M&A activity in the mining sector is hotting up, prompting Matthew Allan to look at which companies might be targeted next
Mining takeover targets

It would have been the biggest deal in the history of the gold mining sector. The world’s two largest gold miners, Canada’s Barrick Gold (TSX: ABX) and America’s Newmont Mining (NYSE: NEM), were furtively negotiating a potential $35bn (£21bn) merger until April. But talks soon collapsed after the larger-than-life personalities at the top of the rival firms simply could not get along, nor agree where the head office should be located.

The scuppered union nevertheless serves to highlight how merger and takeover activity has returned to the mining industry with a bang in 2014. In Canada alone, there have been 41 mining deals so far this year worth C$7.1bn (£3.8bn), according to data compiled by the Financial Post. By comparison, there were just C$9.3bn of deals across the country in the whole of 2013.

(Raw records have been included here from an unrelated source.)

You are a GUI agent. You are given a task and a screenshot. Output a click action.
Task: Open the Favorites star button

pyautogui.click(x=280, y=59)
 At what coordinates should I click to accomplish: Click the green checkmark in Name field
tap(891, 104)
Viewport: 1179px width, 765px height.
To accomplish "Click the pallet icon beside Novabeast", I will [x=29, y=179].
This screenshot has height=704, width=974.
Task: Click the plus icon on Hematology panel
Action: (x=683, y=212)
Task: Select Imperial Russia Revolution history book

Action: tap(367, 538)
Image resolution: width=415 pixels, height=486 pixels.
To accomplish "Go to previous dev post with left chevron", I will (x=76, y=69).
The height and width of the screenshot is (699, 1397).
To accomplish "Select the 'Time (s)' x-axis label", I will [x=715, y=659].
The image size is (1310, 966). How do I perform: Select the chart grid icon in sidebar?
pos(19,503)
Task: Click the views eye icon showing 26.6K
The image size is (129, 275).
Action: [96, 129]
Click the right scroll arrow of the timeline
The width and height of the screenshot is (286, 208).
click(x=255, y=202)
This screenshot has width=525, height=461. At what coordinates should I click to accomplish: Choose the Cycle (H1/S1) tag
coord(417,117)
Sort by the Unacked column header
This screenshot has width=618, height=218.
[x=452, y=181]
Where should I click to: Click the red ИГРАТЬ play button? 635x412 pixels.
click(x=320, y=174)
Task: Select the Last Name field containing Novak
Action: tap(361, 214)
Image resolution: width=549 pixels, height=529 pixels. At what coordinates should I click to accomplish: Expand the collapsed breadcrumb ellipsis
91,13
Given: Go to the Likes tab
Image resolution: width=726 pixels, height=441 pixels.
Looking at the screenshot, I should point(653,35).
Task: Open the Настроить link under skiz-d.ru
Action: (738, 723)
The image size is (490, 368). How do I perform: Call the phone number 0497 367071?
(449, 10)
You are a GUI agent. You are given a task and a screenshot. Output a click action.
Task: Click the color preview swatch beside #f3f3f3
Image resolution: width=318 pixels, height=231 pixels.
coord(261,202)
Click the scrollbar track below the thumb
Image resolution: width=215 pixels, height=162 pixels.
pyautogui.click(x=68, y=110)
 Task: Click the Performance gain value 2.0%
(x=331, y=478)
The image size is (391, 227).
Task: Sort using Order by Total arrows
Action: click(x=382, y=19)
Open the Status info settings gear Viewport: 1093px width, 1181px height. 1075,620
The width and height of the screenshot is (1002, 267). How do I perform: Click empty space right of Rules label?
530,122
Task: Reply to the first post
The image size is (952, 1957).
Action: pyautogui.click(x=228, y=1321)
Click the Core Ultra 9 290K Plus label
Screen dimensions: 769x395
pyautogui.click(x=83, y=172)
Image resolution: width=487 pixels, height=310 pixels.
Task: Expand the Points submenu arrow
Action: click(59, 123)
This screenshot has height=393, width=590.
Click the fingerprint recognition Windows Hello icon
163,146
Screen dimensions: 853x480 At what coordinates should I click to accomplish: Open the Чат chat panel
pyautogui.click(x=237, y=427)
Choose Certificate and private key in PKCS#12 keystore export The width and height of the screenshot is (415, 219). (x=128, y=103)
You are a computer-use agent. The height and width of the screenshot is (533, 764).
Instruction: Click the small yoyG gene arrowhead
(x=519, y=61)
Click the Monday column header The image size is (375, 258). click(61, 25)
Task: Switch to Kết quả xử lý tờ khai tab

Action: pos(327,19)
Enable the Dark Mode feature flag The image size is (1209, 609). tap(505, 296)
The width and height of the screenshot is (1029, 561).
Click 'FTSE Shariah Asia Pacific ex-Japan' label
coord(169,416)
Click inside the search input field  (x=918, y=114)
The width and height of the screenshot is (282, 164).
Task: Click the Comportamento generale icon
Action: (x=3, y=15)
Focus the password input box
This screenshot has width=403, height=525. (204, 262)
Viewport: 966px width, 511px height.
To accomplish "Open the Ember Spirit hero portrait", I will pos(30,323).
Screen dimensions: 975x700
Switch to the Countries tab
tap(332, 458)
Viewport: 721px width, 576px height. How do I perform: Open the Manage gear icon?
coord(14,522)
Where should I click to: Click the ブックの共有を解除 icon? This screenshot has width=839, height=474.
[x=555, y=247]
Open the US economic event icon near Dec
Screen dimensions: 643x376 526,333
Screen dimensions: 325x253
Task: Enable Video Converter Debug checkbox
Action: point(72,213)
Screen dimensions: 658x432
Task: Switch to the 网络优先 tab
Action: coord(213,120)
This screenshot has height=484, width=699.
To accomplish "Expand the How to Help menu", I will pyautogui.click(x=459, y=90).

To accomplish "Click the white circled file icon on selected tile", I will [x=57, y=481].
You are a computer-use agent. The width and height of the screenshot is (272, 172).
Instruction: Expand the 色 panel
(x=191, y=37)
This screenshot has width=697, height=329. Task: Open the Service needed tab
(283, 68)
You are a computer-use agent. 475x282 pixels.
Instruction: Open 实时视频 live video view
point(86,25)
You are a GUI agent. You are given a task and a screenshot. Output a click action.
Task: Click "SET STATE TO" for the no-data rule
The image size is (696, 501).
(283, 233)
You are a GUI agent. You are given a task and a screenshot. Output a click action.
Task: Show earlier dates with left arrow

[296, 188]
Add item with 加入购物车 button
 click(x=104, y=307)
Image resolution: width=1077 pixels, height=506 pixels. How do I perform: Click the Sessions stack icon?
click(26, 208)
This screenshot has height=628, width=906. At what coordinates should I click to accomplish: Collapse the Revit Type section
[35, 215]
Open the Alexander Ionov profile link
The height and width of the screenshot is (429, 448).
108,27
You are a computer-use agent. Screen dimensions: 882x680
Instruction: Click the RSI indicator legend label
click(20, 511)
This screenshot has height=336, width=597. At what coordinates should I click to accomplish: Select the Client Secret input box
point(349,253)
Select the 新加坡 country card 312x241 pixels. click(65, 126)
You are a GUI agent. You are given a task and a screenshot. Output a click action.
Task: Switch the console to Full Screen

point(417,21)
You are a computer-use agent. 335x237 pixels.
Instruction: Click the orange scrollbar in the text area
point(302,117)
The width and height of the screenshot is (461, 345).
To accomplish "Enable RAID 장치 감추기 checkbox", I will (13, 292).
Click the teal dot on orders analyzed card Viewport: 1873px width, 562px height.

True, deal-making remains a far cry from the free-wheeling peak years like 2010 and 2011. And a recent report from Ernst & Young estimates the total value of global mining deals fell to $16.7bn in the first half from $22.8bn last year, excluding Glencore’s $31bn acquisition of Xstrata in May 2013. Yet there is a growing feeling that the mining downturn may finally be reaching a bottom.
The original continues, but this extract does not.